Lecture 5

Chapter 4: Lexical and Syntax Analysis

  • Chapter 4 of the text discusses the problem of tokenization (i.e. lexical scanning) and parsing.

  • It shows an example of a lexical scanner written in C for a simple expression language. Project 1 asks you to writer a lexical scanner for JSON using Go, so this might be a useful example to refer to.

    However, keep in mind the text’s example is written in C, and so uses C-style coding idioms that often don’t make sense in Go. But the basic idea is the same: process a character at a time, and use if-statements or switch to decide what to do.

  • We won’t cover parsing algorithm in this course; look at them if you are interested.

Chapter 5: Names, Bindings, and Scopes

Identifiers (names)

Names and identifiers are essentially the same thing. Names name variables, functions, modules, etc.

Issues: What characters are allowed in a name? Does case matter?

e.g. in Go, identifiers are defined as follows:

identifier = letter { letter | unicode_digit }

Case matters, and so x and X are different. Identifiers can’t start with a number, so x2 is an identifier but 2x is not.

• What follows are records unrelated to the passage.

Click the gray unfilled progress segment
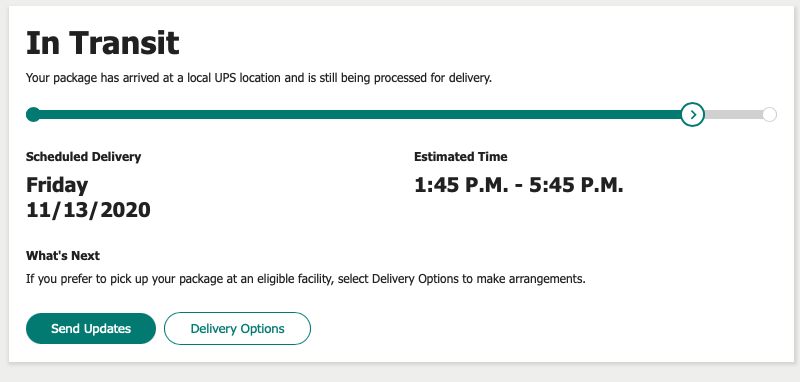 [734, 115]
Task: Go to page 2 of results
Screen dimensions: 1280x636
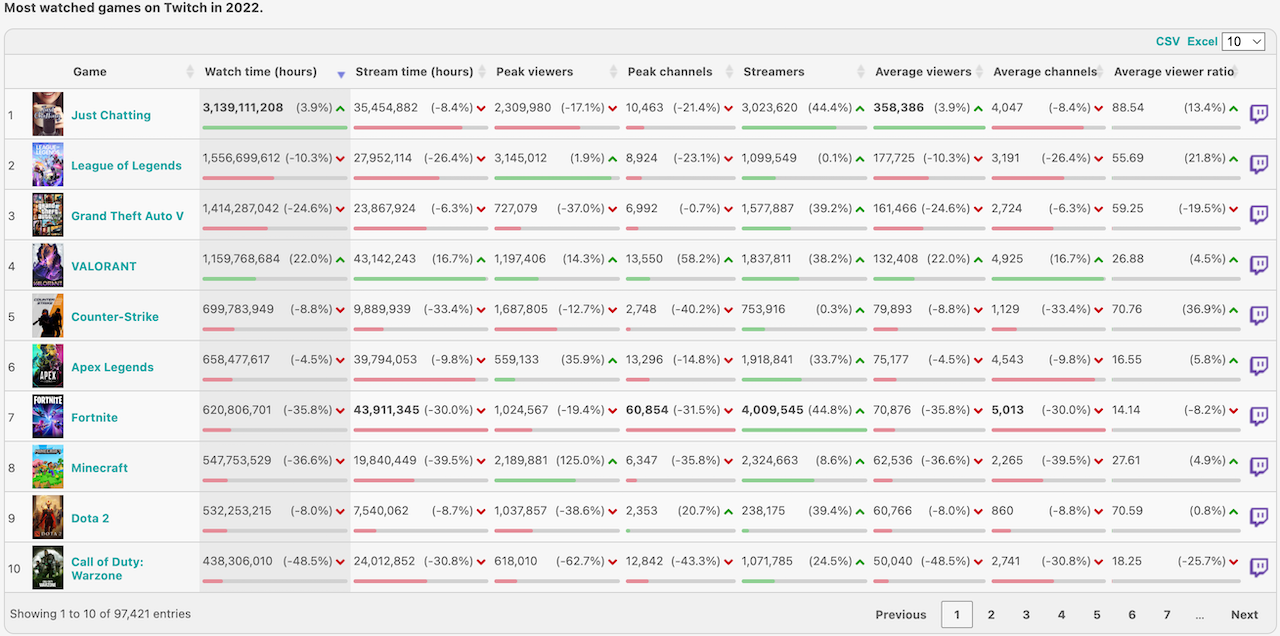Action: [x=991, y=614]
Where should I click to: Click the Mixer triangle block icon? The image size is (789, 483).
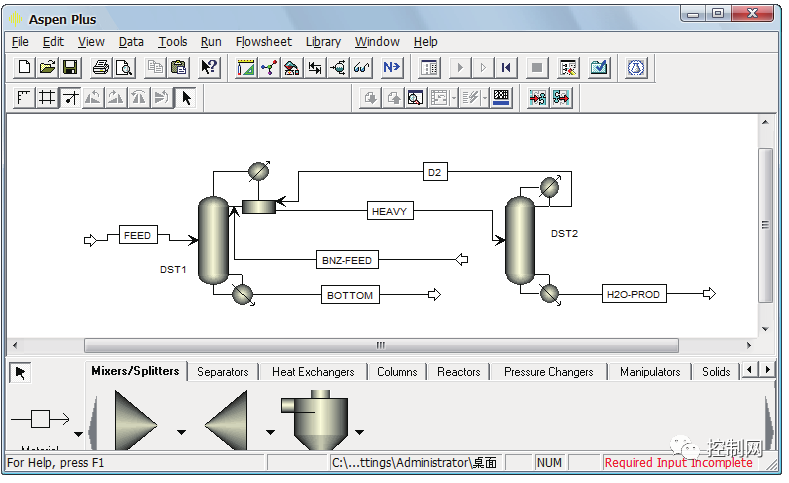click(136, 422)
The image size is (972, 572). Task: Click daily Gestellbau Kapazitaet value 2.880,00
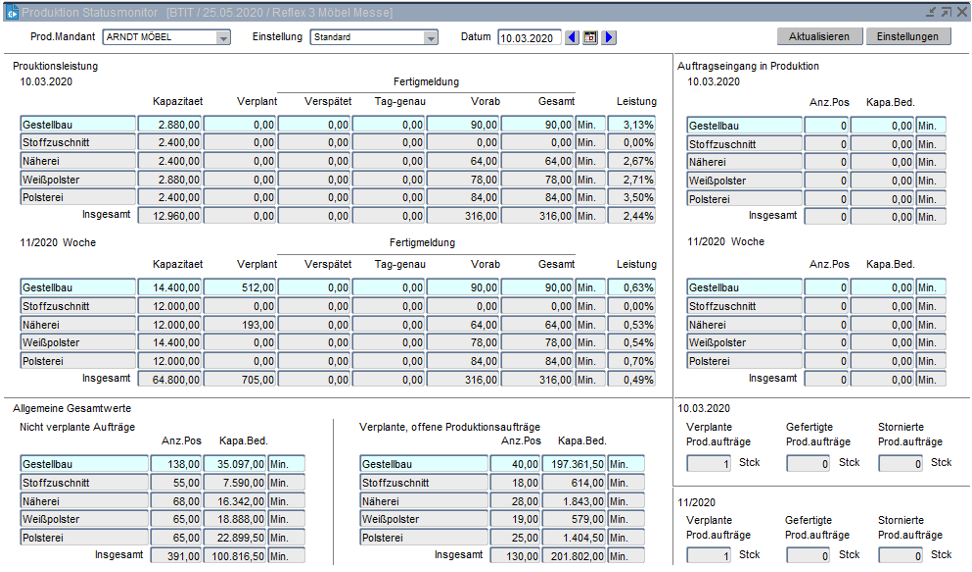coord(169,125)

Underscores are used to help make compound names, like file_name or current_temp. Camel case is also useful, e.g. fileName or currentTemp.

e.g. In languages such as PHP, Perl, and Ruby, special symbols (sometimes called sigils) are used with variables. For example, in Ruby:

  • x refers to a local variable
  • @x refers to a variable in an object (member of an object)
  • @@x refers to a static class variable
  • x? is a convention for functions that return a boolean (i.e. true or false)
  • x! is a convention for functions that modify the object they’re called on

e.g. Go identifiers that start with an uppercase letter, such as Trim or Open are called exported identifiers, meaning that they can be accessed from other packages.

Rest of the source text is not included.